== ページ

池添学調教師(1)『対照的!? 大胆な兄・謙一騎手と慎重な弟・学調教師』

2016年02月01日(月) 12:00

おじゃ馬します!

▲兄は池添謙一騎手、父は池添兼雄調教師。注目の池添学調教師の素顔とは

2月は競馬界の卒業シーズン。今年も橋口調教師や松田博調教師といった名伯楽が、引退の時を迎えます。その一方で若き才能も続々と開花。その一人、池添学調教師を直撃します。兄は池添謙一騎手、父は池添兼雄調教師。競馬一家の次男に生まれ、大学時代はオリンピックを目指すほどの馬術の才能を発揮。開業2年目に突入する注目トレーナーの素顔に迫ります。(取材・東奈緒美)


初出走の週に地獄と天国

 開業1年目の昨年は23勝(地方を含む)を挙げられました。ご自身としての評価はいかがですか?

池添 スタッフがとても一生懸命やってくれて、僕自身はがむしゃらに動いた1年でした。具体的な数字を目標にすると、そればかり気になってしまうので、大まかに「20勝くらい」と言ってたんです。そう考えると、思っていた以上の成績は出せたのかなと。ただ、競馬は毎週毎週ですので、その週が終われば次の週って頭が切り替わりますからね。振り返る余裕はあまりなかったです。

====
== 利用可能な資料

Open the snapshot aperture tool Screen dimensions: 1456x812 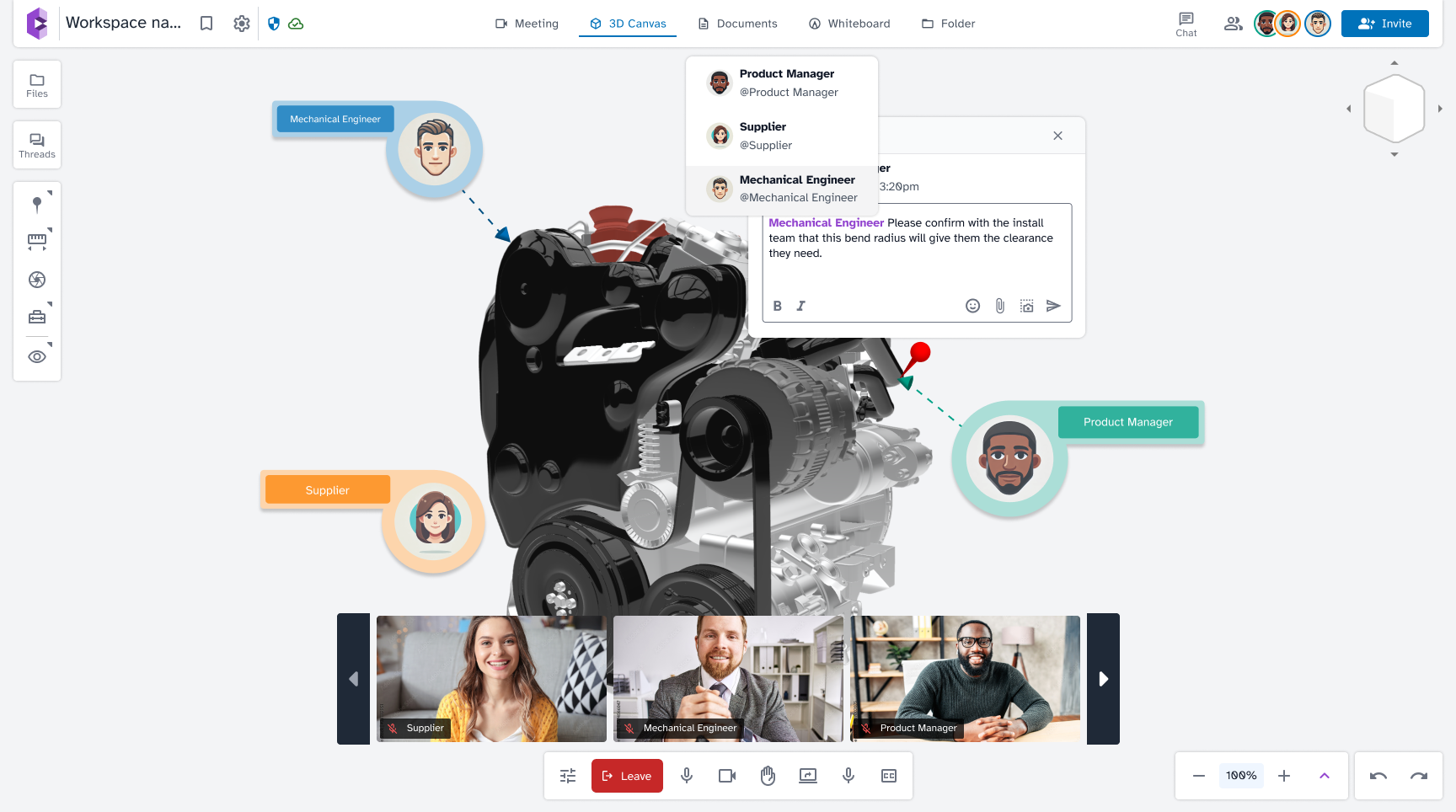point(36,280)
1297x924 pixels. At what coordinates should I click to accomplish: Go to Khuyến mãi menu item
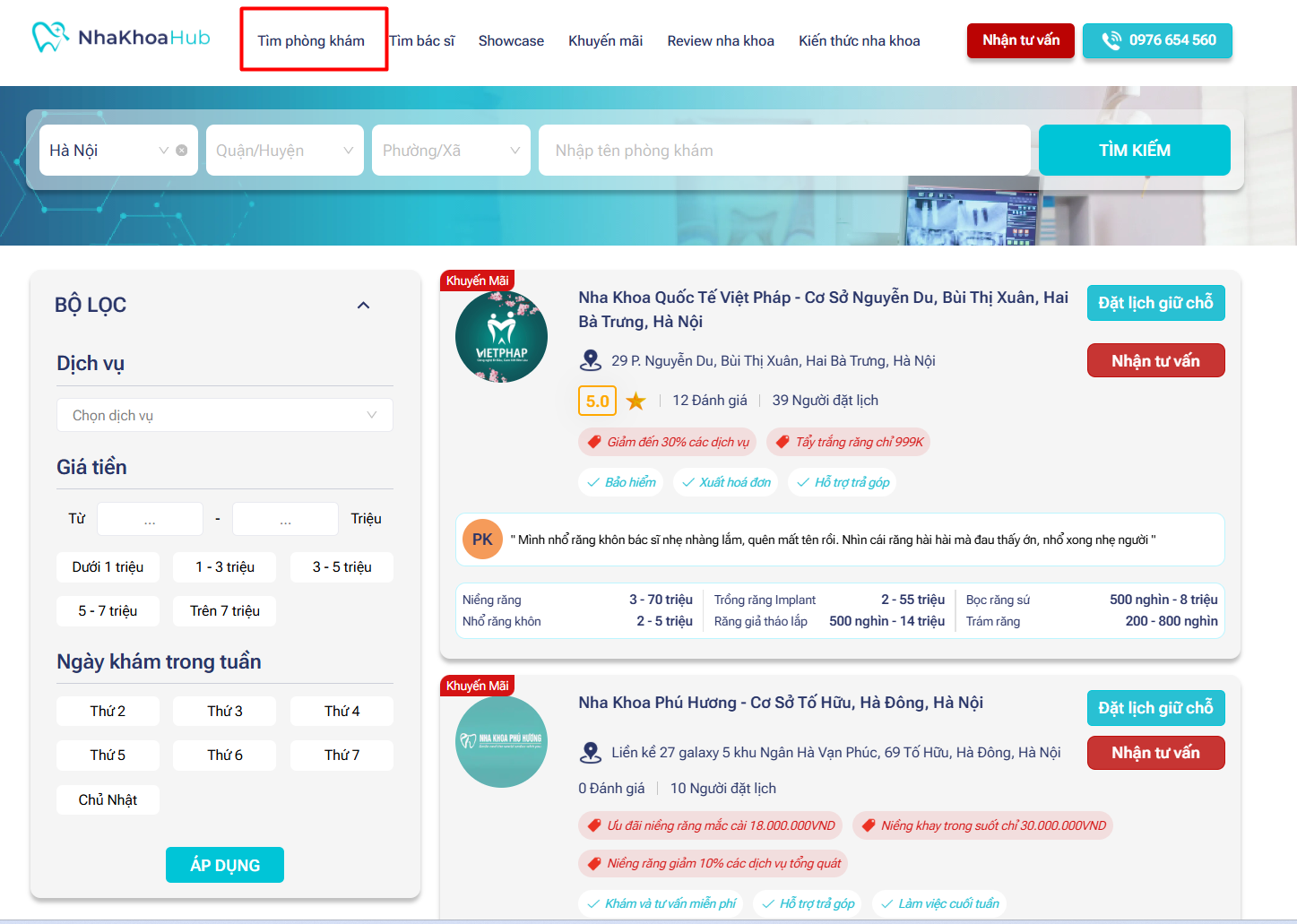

====

やること:
A. 池添学調教師のインタビュー記事で、開業1年目の昨年に挙げた勝利数はいくつですか?
B. 池添学調教師のインタビュー記事から、「2016年02月01日(月) 12:00」から「としての評価はいかがですか?」までをそのまま引用してください。

解答:
A. 23勝(地方を含む)です。

B.
2016年02月01日(月) 12:00

おじゃ馬します!

▲兄は池添謙一騎手、父は池添兼雄調教師。注目の池添学調教師の素顔とは

2月は競馬界の卒業シーズン。今年も橋口調教師や松田博調教師といった名伯楽が、引退の時を迎えます。その一方で若き才能も続々と開花。その一人、池添学調教師を直撃します。兄は池添謙一騎手、父は池添兼雄調教師。競馬一家の次男に生まれ、大学時代はオリンピックを目指すほどの馬術の才能を発揮。開業2年目に突入する注目トレーナーの素顔に迫ります。(取材・東奈緒美)


初出走の週に地獄と天国

 開業1年目の昨年は23勝(地方を含む)を挙げられました。ご自身としての評価はいかがですか?